1°) le législateur, en adoptant la loi du 4 mars 2002, s’est-il borné, pour les actions tendant à mettre en cause la responsabilité des établissements publics hospitaliers à l’occasion d’actes de prévention, de diagnostic ou de soins et n’ayant pas donné lieu à une décision de justice irrévocable, à substituer rétroactivement au délai de prescription quadriennale prévu à l’article 1° de la loi du 31 décembre 1968 un délai spécial de prescription de dix ans ayant pour point de départ la consolidation du dommage ?

2°) dans l’affirmative, le régime de prescription défini par la loi du 31 décembre 1968 s’applique-t-il dans toutes ses autres dispositions, notamment en ce qui concerne : - la fixation du point de départ de la prescription au 1er janvier de l’année suivant celle au cours de laquelle est intervenu le fait générateur du dommage ; - les causes d’interruption de la prescription ; - les cas d’ignorance de la créance ?

3°) dans la négative, y-a-t-il lieu de combiner les dispositions de la loi du 4 mars 2002 soit avec celles du code civil, soit avec les principes dont ledit code s’inspire, s’agissant notamment des causes d’interruption de la prescription ?

Vu les pièces du dossier transmises par la cour administrative d’appel ;

Vu les autres pièces du dossier ;

Vu le code de la santé publique ;

Vu la loi n° 68-1250 du 31 décembre 1968 relative à la prescription des créances sur l’Etat, les départements, les communes et les établissements publics ;

Vu la loi n° 2002-303 du 4 mars 2002 relative aux droits des malades et à la qualité du système de santé ;

Vu le code de justice administrative ;

Après avoir entendu en séance publique :
- le rapport de M. Aladjidi, Auditeur,
- les conclusions de M. Chauvaux, Commissaire du gouvernement ;

REND L’AVIS SUIVANT :

L’article L. 1142-28 du code de la santé publique, dans sa rédaction issue de l’article 98 de la loi du 4 mars 2002 relative aux droits des malades et à la qualité du système de santé dispose que "les actions tendant à mettre en cause la responsabilité des professionnels de santé ou des établissements de santé publics ou privés à l’occasion d’actes de prévention, de diagnostic ou de soins se prescrivent par dix ans à compter de la consolidation du dommage".

En vertu du deuxième alinéa de l’article 101 de cette loi, les dispositions précitées sont immédiatement applicables, en tant qu’elles sont favorables à la victime ou à ses ayants droit, aux actions en responsabilité, y compris aux instances en cours n’ayant pas donné lieu à une décision irrévocable.

1) Comme l’a dit le Conseil d’Etat dans l’avis n° 251980 en date du 19 mars 2003, il résulte des termes mêmes des dispositions de l’article L. 1142-28 du code de la santé publique que le législateur a entendu instituer, en matière de responsabilité médicale, une prescription décennale se substituant à la prescription quadriennale instaurée par la loi du 31 décembre 1968 pour ce qui est des créances sur l’Etat, les départements, les communes et les établissements publics.

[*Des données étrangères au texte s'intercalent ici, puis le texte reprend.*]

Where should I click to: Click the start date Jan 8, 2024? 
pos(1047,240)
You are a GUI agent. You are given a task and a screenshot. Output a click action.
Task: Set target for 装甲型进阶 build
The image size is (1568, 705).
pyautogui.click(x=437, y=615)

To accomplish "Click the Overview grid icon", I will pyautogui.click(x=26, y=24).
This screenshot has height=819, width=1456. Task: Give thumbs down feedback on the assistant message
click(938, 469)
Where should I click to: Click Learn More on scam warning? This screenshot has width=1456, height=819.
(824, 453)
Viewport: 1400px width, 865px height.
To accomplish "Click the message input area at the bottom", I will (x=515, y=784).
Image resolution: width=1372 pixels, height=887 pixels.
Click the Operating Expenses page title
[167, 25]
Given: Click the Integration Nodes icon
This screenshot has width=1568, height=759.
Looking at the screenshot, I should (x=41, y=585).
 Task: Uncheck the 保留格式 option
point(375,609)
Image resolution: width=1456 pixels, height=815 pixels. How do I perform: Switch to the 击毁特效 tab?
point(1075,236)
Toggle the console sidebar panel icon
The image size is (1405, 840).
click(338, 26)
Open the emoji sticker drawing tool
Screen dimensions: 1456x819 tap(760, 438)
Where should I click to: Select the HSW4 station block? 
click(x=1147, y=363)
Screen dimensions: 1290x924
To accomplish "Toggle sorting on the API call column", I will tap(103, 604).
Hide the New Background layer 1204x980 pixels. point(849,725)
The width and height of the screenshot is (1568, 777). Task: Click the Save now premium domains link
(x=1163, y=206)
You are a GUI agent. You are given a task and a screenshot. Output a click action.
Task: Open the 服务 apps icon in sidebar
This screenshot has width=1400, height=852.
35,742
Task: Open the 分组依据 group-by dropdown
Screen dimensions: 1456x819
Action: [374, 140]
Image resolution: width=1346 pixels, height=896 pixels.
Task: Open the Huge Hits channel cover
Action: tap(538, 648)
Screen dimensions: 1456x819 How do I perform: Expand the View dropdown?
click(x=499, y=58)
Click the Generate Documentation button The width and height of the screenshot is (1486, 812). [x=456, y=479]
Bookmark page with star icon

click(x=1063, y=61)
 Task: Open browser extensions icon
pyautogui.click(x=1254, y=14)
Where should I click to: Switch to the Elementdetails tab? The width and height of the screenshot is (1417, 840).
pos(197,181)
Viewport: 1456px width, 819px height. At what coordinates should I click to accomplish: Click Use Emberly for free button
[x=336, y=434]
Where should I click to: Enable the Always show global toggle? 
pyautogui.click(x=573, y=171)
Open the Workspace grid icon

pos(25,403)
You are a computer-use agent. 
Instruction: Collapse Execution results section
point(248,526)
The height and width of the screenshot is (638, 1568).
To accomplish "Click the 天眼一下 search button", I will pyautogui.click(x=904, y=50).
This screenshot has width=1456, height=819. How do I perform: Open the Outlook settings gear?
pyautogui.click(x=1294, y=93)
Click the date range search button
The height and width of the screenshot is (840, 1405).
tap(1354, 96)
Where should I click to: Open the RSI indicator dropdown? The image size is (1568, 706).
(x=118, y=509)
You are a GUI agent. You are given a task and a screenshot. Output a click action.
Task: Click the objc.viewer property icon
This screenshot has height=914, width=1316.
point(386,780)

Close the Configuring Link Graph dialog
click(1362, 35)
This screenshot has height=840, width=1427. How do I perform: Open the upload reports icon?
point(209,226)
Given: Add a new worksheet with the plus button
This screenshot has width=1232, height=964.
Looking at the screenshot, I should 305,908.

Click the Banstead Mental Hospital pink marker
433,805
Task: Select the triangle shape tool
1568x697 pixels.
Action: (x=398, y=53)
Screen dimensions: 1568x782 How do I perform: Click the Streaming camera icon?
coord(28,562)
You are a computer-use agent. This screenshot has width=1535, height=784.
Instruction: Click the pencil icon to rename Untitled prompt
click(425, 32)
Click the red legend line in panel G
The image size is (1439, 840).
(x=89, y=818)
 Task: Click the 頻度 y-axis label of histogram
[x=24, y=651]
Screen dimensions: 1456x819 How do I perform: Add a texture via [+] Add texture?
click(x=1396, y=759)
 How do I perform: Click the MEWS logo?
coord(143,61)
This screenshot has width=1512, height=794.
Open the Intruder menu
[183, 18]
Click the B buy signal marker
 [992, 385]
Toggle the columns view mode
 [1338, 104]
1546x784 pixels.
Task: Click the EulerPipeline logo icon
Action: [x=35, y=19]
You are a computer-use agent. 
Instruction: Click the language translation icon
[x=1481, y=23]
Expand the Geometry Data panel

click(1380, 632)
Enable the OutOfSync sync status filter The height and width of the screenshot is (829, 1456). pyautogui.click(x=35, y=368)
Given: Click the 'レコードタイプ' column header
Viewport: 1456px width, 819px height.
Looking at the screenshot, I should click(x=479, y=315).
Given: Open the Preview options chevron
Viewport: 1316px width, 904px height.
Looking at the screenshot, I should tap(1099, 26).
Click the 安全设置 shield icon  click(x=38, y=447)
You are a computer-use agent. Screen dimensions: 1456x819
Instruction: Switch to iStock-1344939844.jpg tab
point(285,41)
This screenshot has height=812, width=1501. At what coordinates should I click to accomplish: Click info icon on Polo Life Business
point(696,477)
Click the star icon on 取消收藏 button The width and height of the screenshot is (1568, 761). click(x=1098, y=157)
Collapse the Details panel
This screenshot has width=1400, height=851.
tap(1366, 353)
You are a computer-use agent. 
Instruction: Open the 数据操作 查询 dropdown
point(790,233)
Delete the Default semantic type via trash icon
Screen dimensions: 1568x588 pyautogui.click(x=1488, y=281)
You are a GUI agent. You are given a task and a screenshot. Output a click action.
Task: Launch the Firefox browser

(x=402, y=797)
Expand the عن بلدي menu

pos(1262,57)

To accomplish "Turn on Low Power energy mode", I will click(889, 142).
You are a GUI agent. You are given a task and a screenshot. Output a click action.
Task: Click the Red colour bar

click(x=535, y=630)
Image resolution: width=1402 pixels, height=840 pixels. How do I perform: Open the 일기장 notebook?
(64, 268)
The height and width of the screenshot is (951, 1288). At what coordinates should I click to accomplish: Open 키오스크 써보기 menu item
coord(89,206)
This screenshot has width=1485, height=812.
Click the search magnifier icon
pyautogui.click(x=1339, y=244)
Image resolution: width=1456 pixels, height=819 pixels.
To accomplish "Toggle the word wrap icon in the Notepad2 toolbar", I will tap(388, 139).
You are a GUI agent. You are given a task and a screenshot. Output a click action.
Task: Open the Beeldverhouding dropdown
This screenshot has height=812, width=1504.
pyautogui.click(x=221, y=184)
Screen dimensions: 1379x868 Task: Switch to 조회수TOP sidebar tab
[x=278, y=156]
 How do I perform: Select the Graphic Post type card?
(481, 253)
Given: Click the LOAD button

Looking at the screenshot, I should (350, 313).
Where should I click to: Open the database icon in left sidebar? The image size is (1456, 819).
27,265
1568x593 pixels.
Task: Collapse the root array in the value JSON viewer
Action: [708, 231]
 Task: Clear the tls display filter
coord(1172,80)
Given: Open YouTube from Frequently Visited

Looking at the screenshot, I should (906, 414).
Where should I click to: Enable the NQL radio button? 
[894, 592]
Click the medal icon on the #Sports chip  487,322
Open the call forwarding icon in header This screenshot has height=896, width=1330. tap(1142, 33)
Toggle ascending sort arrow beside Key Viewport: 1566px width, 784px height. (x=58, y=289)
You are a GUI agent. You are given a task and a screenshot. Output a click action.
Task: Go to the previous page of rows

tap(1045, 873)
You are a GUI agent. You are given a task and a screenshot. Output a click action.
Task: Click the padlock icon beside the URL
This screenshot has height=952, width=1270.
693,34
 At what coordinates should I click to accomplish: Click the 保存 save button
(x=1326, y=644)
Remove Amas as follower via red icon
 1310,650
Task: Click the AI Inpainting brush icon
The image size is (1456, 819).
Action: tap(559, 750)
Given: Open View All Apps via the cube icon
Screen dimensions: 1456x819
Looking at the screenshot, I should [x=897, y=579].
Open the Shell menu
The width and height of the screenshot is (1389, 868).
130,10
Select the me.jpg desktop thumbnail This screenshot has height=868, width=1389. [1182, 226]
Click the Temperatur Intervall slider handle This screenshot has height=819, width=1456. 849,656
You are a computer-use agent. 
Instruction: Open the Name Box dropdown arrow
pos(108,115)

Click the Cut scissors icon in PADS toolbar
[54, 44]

Il s’ensuit que sauf lorsqu’elles étaient prescrites en application de la loi du 31 décembre 1968 à la date d’entrée en vigueur de la loi du 4 mars 2002, ces créances sont prescrites à l’issue d’un délai de dix ans à compter de la date de consolidation du dommage.

2) Les dispositions précitées issues de la loi du 4 mars 2002 ont pour objet d’unifier les délais de prescription applicables aux accidents médicaux dans le souci de rétablir une égalité de traitement entre les victimes, que la procédure soit engagée devant le juge administratif ou devant le juge judiciaire. Faute pour le législateur d’avoir précisé les causes interruptives inhérentes au nouveau régime de prescription qu’il a institué et les cas dans lesquels la prescription ne court pas, y compris celui dans lequel le créancier peut être légitimement regardé comme ignorant l’existence de la créance, ces dispositions doivent s’entendre comme ne modifiant, pour les créances sur l’Etat, les départements, les communes et les établissements publics, ni les causes interruptives prévues par la loi du 31 décembre 1968 ni les cas, prévus à l’article 3 de cette loi, dans lesquels la prescription ne court pas.

Le présent avis sera notifié à la cour administrative d’appel de Lyon, à Mme Marie-Claire M., au centre hospitalier de Tonnerre et au ministre de la santé, de la famille et des personnes handicapées.